Ici encore, l’homme est un loup pour l’homme mais, entre deux massacre, il n’oublie pas d’écraser une petite larme, claquer la fesse du pote et envoyer une petite prière au petit jésus.
Balles traçantes, balles masquées
Et foutredieu, que c’est cette fois agaçant ! Parce que l’angle était excellent. Parce que les films de chars ne sont pas légions. Parce que les scènes de combats sont à la fois spectaculaires et saisissantes. Parce que le sale portrait de la guerre et de ses bouchers ordinaires est d’abord assez glaçant.
On se prend donc à espérer un regard différend (comment ? Les héros de la WW2 machines à tuer sans âme dans un film made in Hollywood ?).
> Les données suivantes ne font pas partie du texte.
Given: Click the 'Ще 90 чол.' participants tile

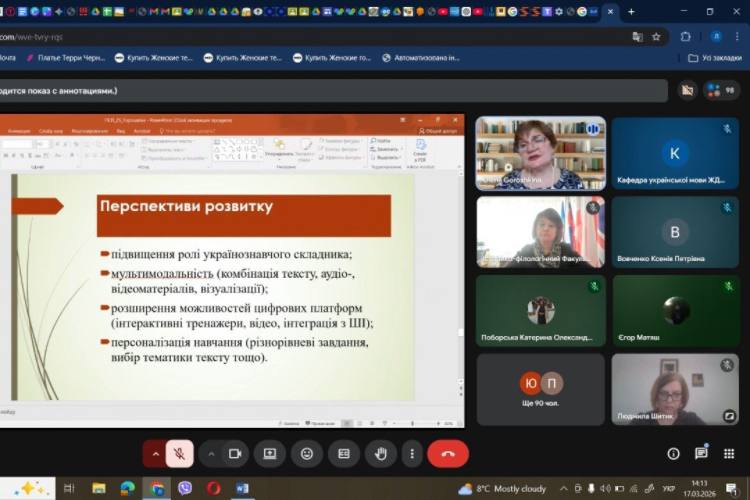Looking at the screenshot, I should tap(540, 389).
Mais rien n’y fait, Ayers replonge trop vite vers ses marottes. Le soldat volontiers violeur et ivre (donc terriblement banal) se fait vite remettre à sa place par le gradé vertueux qui ne se montre inhumain que quand le devoir ne l’exige. Car oui, dès que personne ne le regarde (sauf quand un miroir fourbement placé ne le dévoile), le chevalier vertueux souffre secrètement et porte sur son dos les stigmates christiques de son sacrifice.
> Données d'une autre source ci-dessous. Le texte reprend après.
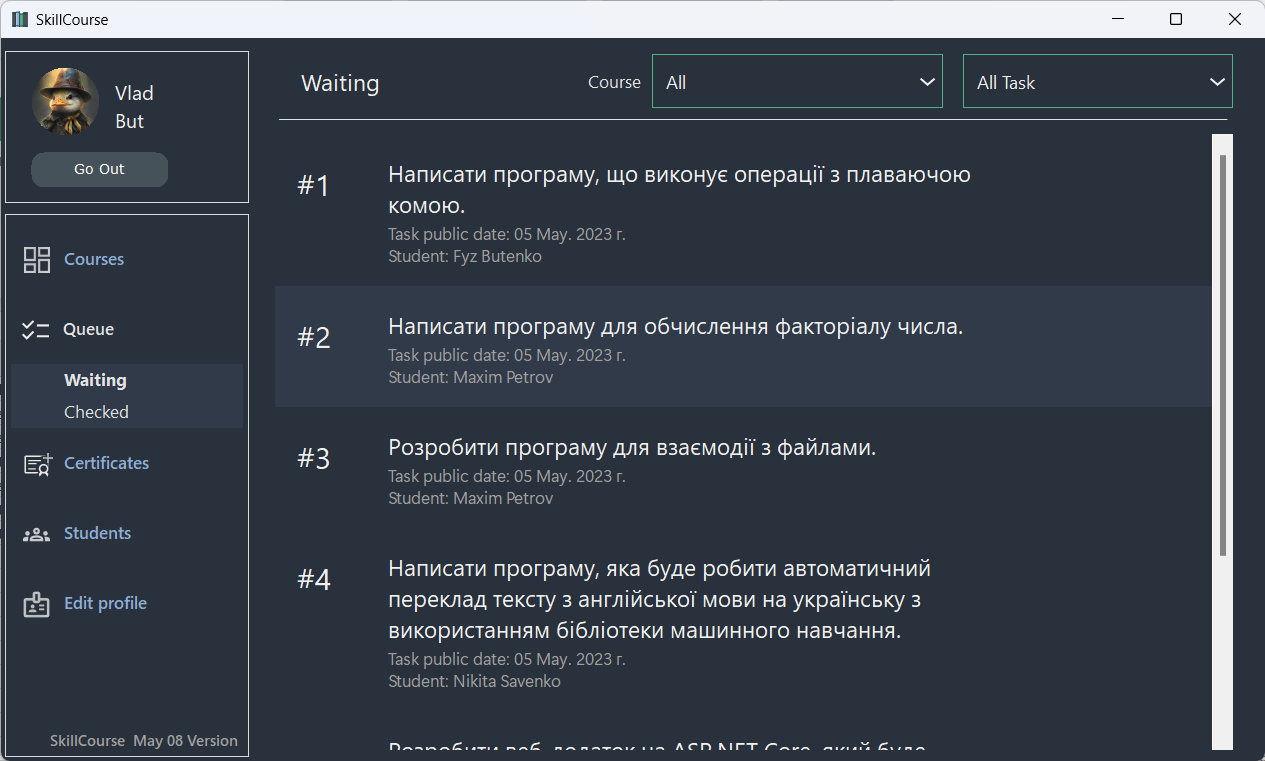The height and width of the screenshot is (761, 1265).
Task: Switch to the Checked tab under Queue
Action: [96, 411]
Comme le christ sur la fin, ne jamais baisser les bras*
Et tout redevient américain et hollywoodien pour notre plus grande affliction, parce que l’espace d’une longue introduction, nous y avons cru (oui, nous restons de grands et naïfs adeptes du temple de l’image). A nouveau, le temps s’arrête pour laisser place aux violons quand un héros meurt dans les bras de son collègue, à nouveau les ennemis deviennent d’une stupidité et d’une inefficacité crasse, à nouveau l’innocence bafouée sera sauvée dans un final grotesque.
A nouveau, nous rageons de continuer à croire ou espérer que l’industrie du divertissement américain puisse avoir quelque chose à nous dire.